- Other names: Organic aciduria, Organic acid disorder

= Organic acidemia =

Group of metabolic disorders

Organic acidemia is a term used to classify a group of metabolic disorders which disrupt normal amino acid metabolism, particularly branched-chain amino acids, causing a buildup of acids which are usually not present.

The branched-chain amino acids include isoleucine, leucine and valine. Organic acids refer to the amino acids and certain odd-chained fatty acids which are affected by these disorders.

The four main types of organic acidemia are: methylmalonic acidemia, propionic acidemia, isovaleric acidemia, and maple syrup urine disease.

==Cause==
Most of the organic acidemias result from defective autosomal genes for various enzymes important to amino acid metabolism. Neurological and physiological harm is caused by this impaired ability to synthesize a key enzyme required to break down a specific amino acid, or group of amino acids, resulting in acidemia and toxicity to specific organ systems. Most are inherited as autosomal recessive diseases.

==Diagnosis==
Organic acidemias are usually diagnosed in infancy, characterized by urinary excretion of abnormal amounts or types of organic acids. The diagnosis is usually made by detecting an abnormal pattern of organic acids in a urine sample by gas chromatography-mass spectrometry. In some conditions, the urine is always abnormal, in others, the characteristic substances are only present intermittently. Many of the organic acidemias are detectable by newborn screening with tandem mass spectrometry.

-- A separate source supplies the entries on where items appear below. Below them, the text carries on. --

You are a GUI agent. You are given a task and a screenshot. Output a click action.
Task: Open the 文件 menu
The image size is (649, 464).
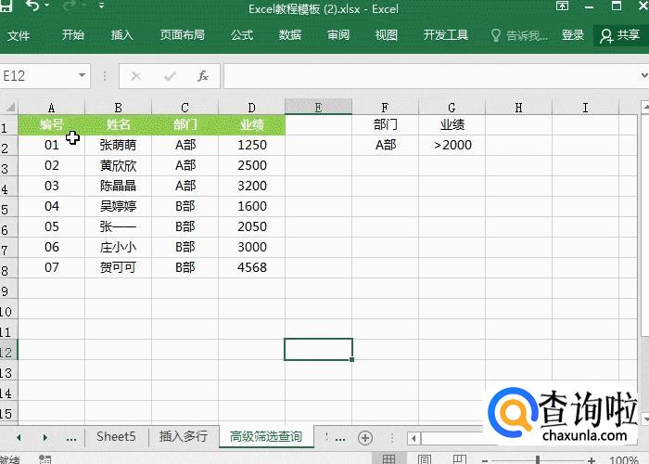(x=19, y=35)
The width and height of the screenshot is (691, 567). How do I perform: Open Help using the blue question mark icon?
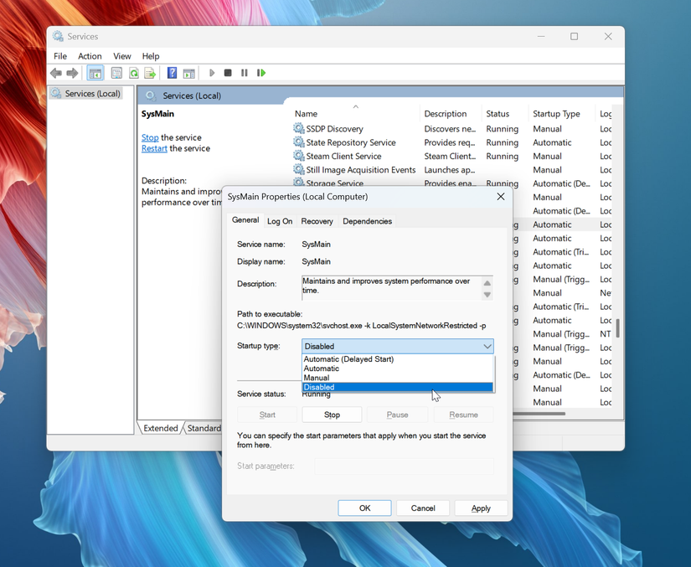(x=171, y=73)
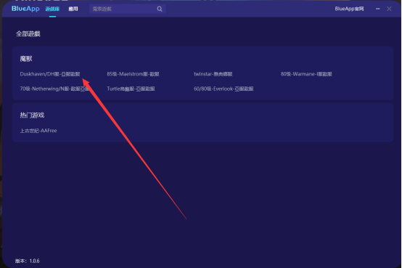Image resolution: width=402 pixels, height=268 pixels.
Task: Close the BlueApp window
Action: point(389,9)
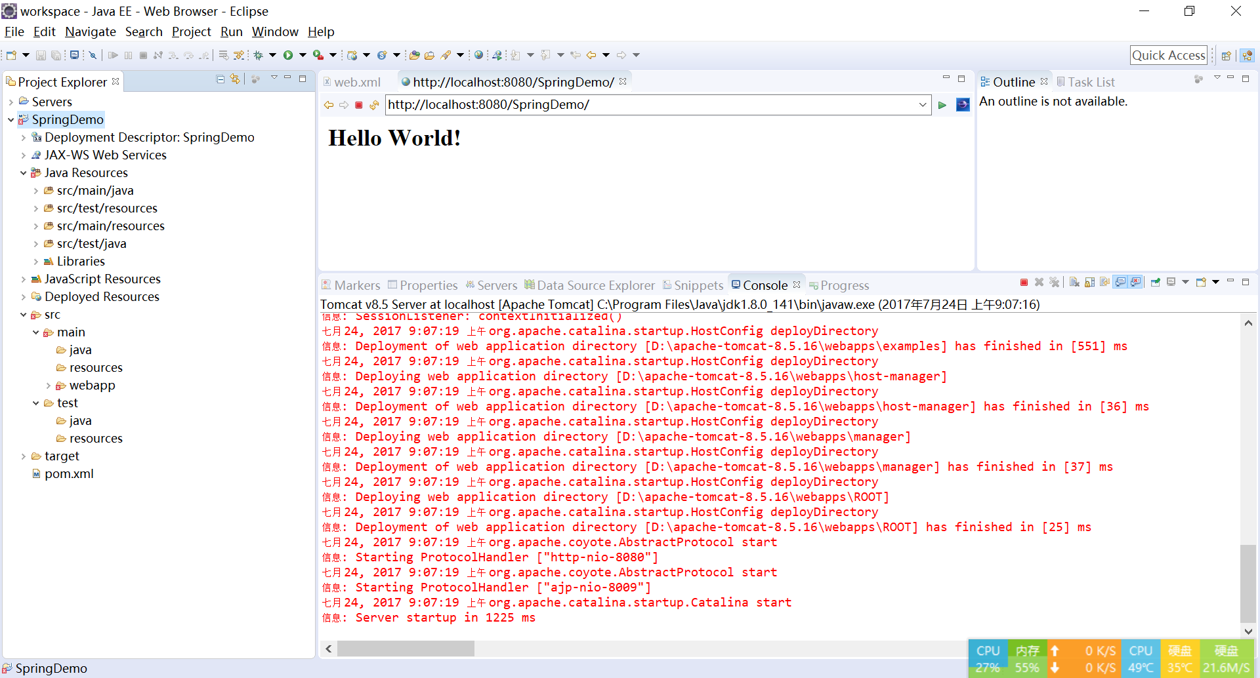Open Quick Access
The width and height of the screenshot is (1260, 678).
click(1169, 55)
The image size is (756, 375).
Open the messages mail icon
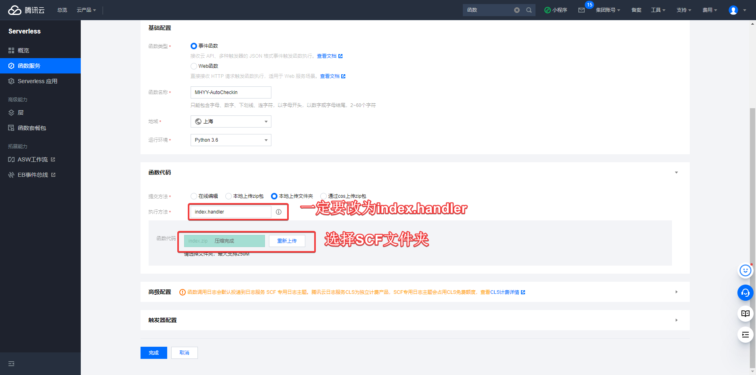tap(582, 10)
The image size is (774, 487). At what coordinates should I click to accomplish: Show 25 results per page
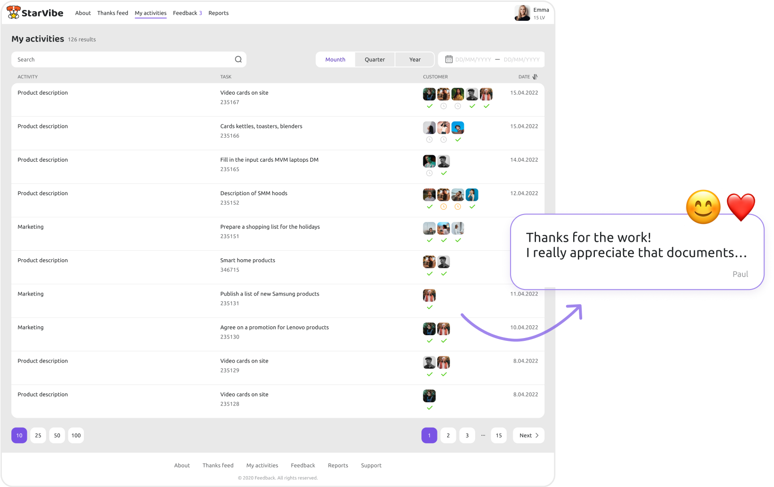(x=38, y=436)
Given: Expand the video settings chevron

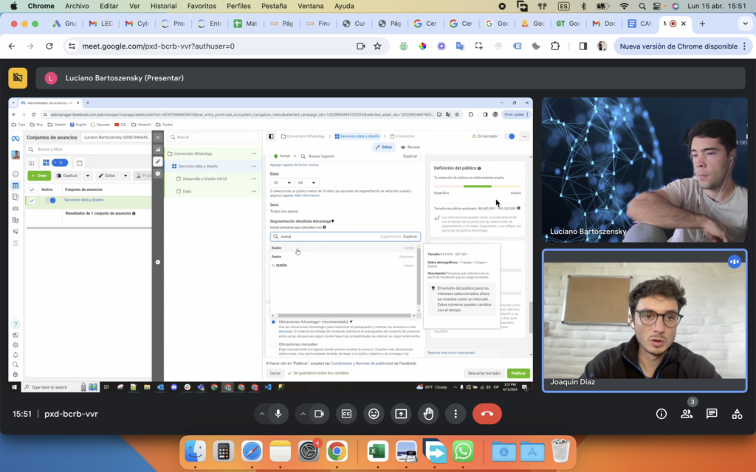Looking at the screenshot, I should coord(303,414).
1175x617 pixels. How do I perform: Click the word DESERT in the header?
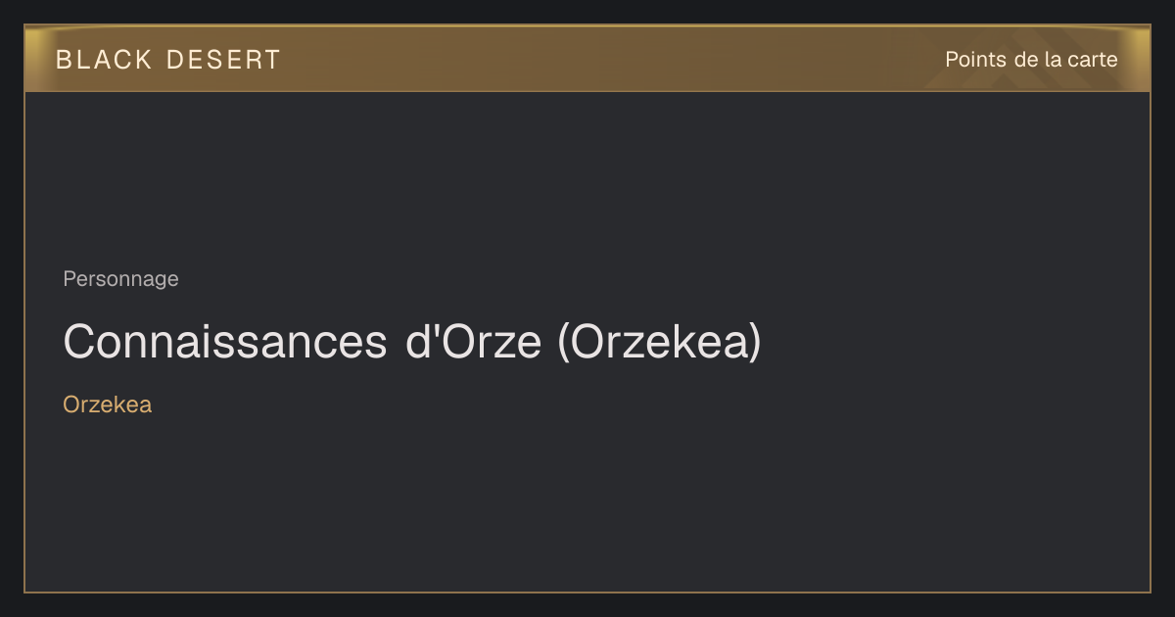[x=224, y=60]
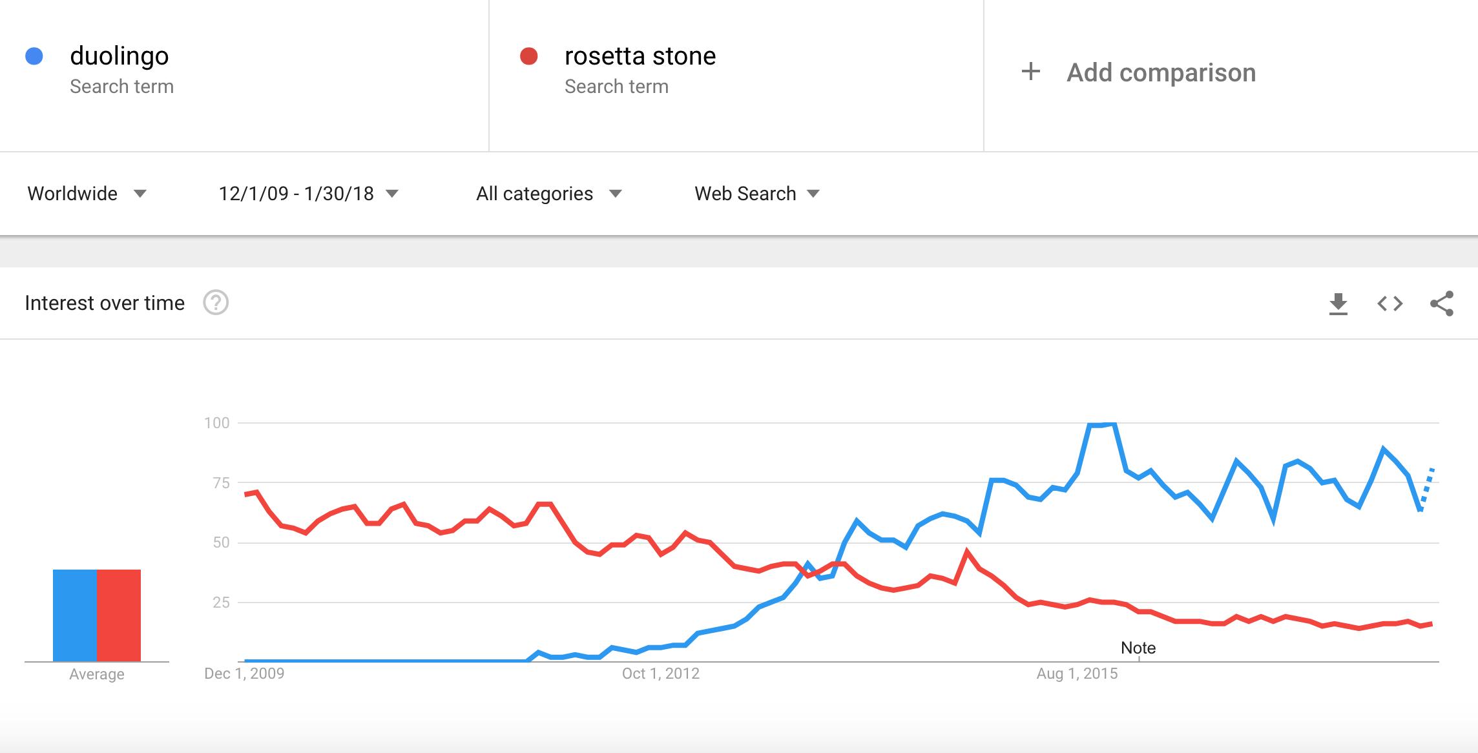Share the interest over time chart
Screen dimensions: 1478x753
coord(1442,304)
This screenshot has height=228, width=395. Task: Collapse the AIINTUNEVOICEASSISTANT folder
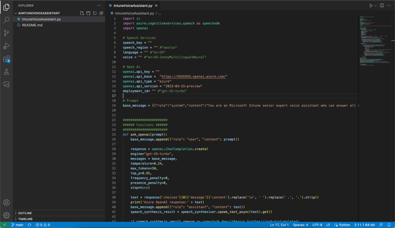pos(39,13)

These disorders vary in their prognosis, from manageable to fatal, and usually affect more than one organ system, especially the central nervous system.

Neurological damage and developmental delay are common factors in diagnosis, with associated symptoms ranging from poor feeding to slow growth, lethargy, vomiting,
dehydration, malnutrition, hypoglycemia, hypotonia, metabolic acidosis, ketoacidosis, hyperammonemia, and if left untreated, death.

==Treatment==
Treatment or management of organic acidemias vary; e.g. see methylmalonic acidemia, propionic acidemia, isovaleric acidemia, and maple syrup urine disease.

As of 1984 there were no effective treatments for all of the conditions, though treatment for some included a limited protein/high carbohydrate diet, intravenous fluids, amino acid substitution, vitamin supplementation, carnitine, induced anabolism, and in some cases, tube-feeding.

As of 1993 beta-ketothiolase deficiency and other OAs were managed by trying to restore biochemical and physiologic homeostasis; common therapies included restricting diet to avoid the precursor amino acids and use of compounds to either dispose of toxic metabolites or increase enzyme activity.